**Source text**
※ ※ ※

Son Heung-min's move to MLS hasn't slowed him down — and at his fourth World Cup, the 33-year-old will again be the axis around which South Korea's entire tournament revolves.
The Taeguk Warriors arrive in North America with a squad that's more European-seasoned than any they've taken to a World Cup before. Bayern Munich's Kim Min-jae anchors the defence. PSG's Lee Kang-in provides the creative spark. Feyenoord's Hwang In-beom runs the midfield engine. This isn't a team built around one name — but they do still need Son to deliver on the biggest stage.
How deep can they actually go?
The 2022 Round of 16 run was a genuine step forward after back-to-back group stage exits in 2014 and 2018. Brazil ended it there, as Brazil tends to do. The question for 2026 is whether Hong Myung-bo's side can get past that ceiling.
The squad structure gives reasons for optimism. Min-jae's partnership with Sharjah's Yu-min Cho at centre-back is solid enough to contain most attackers at this level. Wolves' Hwang Hee-chan and Birmingham's Paik Seung-ho add Premier League-tested steel through the middle and wide areas. Stoke's Bae Jun-ho and Celtic's Yang Hyun-jun give the bench genuine coverage rather than just names.
Up front, Oh Hyeon-gyu has been clinical for Besiktas this season — a proper number nine who can hold the line when Son drifts into wider channels. Cho Gue-sung at Midtjylland offers the physical alternative: aerial presence, high pressure, someone to throw on if you need a goal.

※ ※ ※

**Exercise data**
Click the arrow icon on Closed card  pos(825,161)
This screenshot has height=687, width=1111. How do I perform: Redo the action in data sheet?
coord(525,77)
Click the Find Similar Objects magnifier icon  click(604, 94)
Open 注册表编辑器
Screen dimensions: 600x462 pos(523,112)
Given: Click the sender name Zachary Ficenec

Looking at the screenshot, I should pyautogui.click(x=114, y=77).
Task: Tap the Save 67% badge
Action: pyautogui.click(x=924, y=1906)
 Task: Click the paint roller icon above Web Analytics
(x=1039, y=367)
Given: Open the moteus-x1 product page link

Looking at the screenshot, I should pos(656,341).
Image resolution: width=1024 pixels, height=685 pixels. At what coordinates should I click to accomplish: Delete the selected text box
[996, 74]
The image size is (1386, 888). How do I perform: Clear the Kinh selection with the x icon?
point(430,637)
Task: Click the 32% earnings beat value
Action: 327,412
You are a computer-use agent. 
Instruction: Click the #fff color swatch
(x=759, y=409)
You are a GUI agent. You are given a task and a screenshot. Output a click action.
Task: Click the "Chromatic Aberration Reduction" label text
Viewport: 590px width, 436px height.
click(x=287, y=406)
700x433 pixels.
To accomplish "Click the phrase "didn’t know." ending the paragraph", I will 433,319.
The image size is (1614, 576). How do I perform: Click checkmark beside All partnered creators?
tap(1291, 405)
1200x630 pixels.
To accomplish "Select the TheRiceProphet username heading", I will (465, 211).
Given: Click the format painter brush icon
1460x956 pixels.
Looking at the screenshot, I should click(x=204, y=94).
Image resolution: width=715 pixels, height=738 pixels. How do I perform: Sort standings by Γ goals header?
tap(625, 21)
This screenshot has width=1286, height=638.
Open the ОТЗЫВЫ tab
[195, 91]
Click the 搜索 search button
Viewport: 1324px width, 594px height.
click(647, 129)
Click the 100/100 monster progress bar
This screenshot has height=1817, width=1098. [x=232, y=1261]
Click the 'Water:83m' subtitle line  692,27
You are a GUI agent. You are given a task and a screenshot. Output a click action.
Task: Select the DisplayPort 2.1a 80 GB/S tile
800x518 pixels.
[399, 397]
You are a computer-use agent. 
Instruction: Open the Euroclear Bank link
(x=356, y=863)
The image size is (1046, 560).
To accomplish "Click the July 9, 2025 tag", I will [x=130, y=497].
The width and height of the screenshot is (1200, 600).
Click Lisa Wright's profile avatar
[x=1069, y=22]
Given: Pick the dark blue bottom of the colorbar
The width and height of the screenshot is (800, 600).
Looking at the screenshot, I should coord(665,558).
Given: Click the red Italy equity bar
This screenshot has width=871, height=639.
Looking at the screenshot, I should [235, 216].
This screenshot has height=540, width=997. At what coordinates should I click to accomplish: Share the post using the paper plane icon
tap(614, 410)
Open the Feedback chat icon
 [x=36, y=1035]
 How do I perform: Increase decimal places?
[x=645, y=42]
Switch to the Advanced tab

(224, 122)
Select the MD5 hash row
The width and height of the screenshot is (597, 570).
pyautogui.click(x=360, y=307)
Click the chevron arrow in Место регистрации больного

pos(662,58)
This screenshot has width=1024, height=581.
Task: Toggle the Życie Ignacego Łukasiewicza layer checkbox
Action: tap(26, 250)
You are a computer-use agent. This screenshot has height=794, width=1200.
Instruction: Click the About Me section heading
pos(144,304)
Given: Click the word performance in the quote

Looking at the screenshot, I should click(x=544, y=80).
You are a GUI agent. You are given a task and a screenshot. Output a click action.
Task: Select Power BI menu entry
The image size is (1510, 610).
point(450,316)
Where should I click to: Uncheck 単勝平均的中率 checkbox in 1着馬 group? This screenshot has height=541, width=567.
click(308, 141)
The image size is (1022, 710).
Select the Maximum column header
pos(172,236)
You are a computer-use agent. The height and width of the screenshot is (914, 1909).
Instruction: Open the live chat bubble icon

※ ※ ※

**Task item A**
In the article on South Korea's World Cup squad, which team ended South Korea's 2022 Round of 16 run?
**Task item B**
Retype the passage of the article on South Korea's World Cup squad from "How deep can" to "than just names.".
**Task item C**
Continue the article on South Korea's World Cup squad from its last sentence.

**Written response A**
Brazil

**Written response B**
How deep can they actually go?
The 2022 Round of 16 run was a genuine step forward after back-to-back group stage exits in 2014 and 2018. Brazil ended it there, as Brazil tends to do. The question for 2026 is whether Hong Myung-bo's side can get past that ceiling.
The squad structure gives reasons for optimism. Min-jae's partnership with Sharjah's Yu-min Cho at centre-back is solid enough to contain most attackers at this level. Wolves' Hwang Hee-chan and Birmingham's Paik Seung-ho add Premier League-tested steel through the middle and wide areas. Stoke's Bae Jun-ho and Celtic's Yang Hyun-jun give the bench genuine coverage rather than just names.

**Written response C**
The predicted XI and what it tells you
Hong's likely setup in a 4-2-3-1 formation:
- GK: Kim Seung-gyu
- RB: Seol Young-woo
- CB: Kim Min-jae
- CB: Cho Yu-min
- LB: Lee Tae-seok
- DM: Paik Seung-ho
- DM: Hwang In-beom
- RW: Son Heung-min
- AM: Lee Jae-sung
- LW: Lee Kang-in
- ST: Oh Hyeon-gyu
What that shape tells you: this is a team built to press high, transition fast, and create through Son and Kang-in's movement. Hwang In-beom is the quarterback — when he's on form, South Korea look a completely different side. When he's off, the team tends to go long and hope.
The 2002 semi-final run will forever be the benchmark. That squad had home advantage, extraordinary collective belief, and some genuinely contentious refereeing decisions along the way. This one has better individual quality. Whether that translates into a comparable run depends heavily on the draw — and on Son producing the tournament of his life at what is almost certainly his last chance.